> [SELECTED TEXT]:
------

I — information disclosure: the audit log itself leaks PII.

  • Mitigation: [redact.headers] and [redact.query_params] apply before signing — the on-disk record carries <redacted:N> rather than the secret. Default lists are empty (back-compat); operators opt in.

D — denial of service: flooding the audit queue.

  • Mitigation: bounded mpsc (default queue_depth=4096); overflow drops the event and ticks zion_audit_events_dropped_total; the hot path never blocks on the audit writer.
  • Residual: the dropped counter is the operator's signal — alert on it or raise the queue.

E — elevation of privilege: not applicable.

6. Panic hook

R — repudiation: a worker panics silently and the process restarts with no record.

  • Mitigation: observability::install_panic_hook writes one structured JSON record to stderr and to a "last-gasp" file (/var/lib/zion/last_panic.jsonl, override ZION_LAST_GASP_PATH) before the process aborts. Every panic increments zion_panics_total so the next scrape catches it; the next boot's startup probe / sidecar surfaces the persisted record.

I — information disclosure: a panic message containing user data.

  • Mitigation: payload bytes < 0x20 are JSON-escaped. The hook does not include thread-local payloads beyond what Rust's panic info itself carries. Production code paths use ? propagation, not panic!, on user-controlled data.

------

> [REQUESTS]:
A) Please set down the threat model text word for word, starting at "I — information disclosure: the" and ending at "operators opt in.".
B) Answer these questions from the threat model text:
(i) What is the default queue_depth for the audit queue?
(ii) Which environment variable overrides the path of the last-gasp file?
(iii) Which counter increments on every panic?
The entries placed after this text aren't needed for anything here.

Source records:
------

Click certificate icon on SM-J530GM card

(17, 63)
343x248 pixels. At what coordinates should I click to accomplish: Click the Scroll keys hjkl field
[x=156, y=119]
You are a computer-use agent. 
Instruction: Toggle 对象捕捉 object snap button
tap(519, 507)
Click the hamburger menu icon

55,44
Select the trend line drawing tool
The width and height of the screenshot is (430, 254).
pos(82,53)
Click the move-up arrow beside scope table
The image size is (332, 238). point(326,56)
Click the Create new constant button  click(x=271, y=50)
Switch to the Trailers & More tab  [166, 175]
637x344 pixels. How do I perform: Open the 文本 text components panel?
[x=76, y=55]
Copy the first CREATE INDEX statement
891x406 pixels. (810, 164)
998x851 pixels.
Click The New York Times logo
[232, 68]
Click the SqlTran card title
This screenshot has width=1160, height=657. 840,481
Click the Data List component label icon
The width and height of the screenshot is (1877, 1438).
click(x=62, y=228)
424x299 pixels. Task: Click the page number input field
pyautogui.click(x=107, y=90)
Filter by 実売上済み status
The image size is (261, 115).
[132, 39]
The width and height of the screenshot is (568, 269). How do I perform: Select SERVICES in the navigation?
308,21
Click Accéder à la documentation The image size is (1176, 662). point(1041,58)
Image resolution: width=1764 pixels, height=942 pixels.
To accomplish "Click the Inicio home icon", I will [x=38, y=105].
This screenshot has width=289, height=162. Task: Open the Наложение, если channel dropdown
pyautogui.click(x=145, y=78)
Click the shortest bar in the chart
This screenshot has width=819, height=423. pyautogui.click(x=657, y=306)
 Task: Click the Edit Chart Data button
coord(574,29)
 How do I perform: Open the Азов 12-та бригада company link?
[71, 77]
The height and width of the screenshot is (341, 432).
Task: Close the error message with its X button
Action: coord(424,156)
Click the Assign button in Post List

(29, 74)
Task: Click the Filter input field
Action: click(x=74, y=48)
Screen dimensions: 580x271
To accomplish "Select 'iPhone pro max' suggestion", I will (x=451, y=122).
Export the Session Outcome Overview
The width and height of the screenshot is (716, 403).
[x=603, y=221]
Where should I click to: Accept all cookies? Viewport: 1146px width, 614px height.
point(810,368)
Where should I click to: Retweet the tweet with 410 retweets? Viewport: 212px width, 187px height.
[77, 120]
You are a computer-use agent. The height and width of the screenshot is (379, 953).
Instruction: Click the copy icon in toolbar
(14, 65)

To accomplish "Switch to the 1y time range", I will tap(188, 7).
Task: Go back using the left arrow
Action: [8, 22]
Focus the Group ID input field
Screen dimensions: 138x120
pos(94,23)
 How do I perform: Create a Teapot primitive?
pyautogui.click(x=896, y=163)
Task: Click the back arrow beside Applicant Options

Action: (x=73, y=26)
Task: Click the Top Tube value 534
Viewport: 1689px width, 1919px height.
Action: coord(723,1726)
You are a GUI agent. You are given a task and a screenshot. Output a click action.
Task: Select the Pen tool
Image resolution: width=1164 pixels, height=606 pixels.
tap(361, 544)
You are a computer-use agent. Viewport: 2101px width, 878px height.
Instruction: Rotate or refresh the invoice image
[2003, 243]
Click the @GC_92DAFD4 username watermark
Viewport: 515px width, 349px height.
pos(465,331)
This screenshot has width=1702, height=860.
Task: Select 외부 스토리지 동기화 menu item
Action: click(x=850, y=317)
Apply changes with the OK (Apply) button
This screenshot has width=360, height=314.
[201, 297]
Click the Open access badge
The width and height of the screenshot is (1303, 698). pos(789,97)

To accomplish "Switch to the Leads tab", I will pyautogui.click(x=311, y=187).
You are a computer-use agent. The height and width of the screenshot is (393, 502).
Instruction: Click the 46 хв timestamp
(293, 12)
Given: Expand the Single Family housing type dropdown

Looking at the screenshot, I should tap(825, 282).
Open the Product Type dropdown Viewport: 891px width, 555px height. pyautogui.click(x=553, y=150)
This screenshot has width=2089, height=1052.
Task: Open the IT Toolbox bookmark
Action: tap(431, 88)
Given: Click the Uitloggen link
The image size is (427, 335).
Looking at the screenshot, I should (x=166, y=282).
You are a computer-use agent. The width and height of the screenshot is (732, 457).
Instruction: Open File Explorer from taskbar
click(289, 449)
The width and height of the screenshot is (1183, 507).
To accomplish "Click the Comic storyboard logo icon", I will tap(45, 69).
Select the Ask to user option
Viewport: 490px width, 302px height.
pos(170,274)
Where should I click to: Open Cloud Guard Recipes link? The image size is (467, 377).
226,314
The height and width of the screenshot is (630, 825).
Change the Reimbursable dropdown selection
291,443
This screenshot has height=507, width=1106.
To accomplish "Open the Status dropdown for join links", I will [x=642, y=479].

------

> [RESULTS OF THE EXERCISE]:
A)
I — information disclosure: the audit log itself leaks PII.

  • Mitigation: [redact.headers] and [redact.query_params] apply before signing — the on-disk record carries <redacted:N> rather than the secret. Default lists are empty (back-compat); operators opt in.

B)
(i) 4096
(ii) ZION_LAST_GASP_PATH
(iii) zion_panics_total